*Problem details*: Of the entries below, return only those lines from the line with "Identify the click" to the line with "جزئیات اطلاعات", exactly, both included.

*Data records*:
————

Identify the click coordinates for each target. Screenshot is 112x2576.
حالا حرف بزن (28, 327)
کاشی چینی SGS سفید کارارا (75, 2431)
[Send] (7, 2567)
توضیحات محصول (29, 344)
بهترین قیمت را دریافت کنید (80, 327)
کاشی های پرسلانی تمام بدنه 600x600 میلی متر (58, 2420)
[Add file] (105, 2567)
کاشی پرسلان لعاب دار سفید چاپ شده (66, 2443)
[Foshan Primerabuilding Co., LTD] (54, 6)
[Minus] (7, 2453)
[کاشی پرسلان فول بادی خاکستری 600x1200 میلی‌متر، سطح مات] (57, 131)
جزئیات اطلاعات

————

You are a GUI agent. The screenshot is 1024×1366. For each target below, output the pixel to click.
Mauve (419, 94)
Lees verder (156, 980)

————

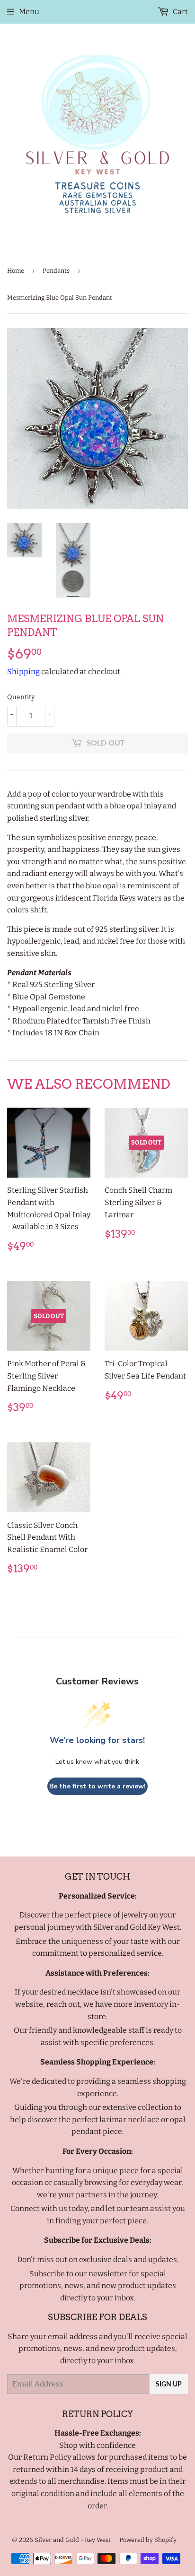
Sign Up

————

*Solution*:
Identify the click coordinates for each target. Screenshot is 112x2576.
حالا حرف بزن (28, 327)
کاشی چینی SGS سفید کارارا (75, 2431)
[Send] (7, 2567)
توضیحات محصول (29, 344)
بهترین قیمت را دریافت کنید (80, 327)
کاشی های پرسلانی تمام بدنه 600x600 میلی متر (58, 2420)
[Add file] (105, 2567)
کاشی پرسلان لعاب دار سفید چاپ شده (66, 2443)
[Foshan Primerabuilding Co., LTD] (54, 6)
[Minus] (7, 2453)
[کاشی پرسلان فول بادی خاکستری 600x1200 میلی‌متر، سطح مات] (57, 131)
جزئیات اطلاعات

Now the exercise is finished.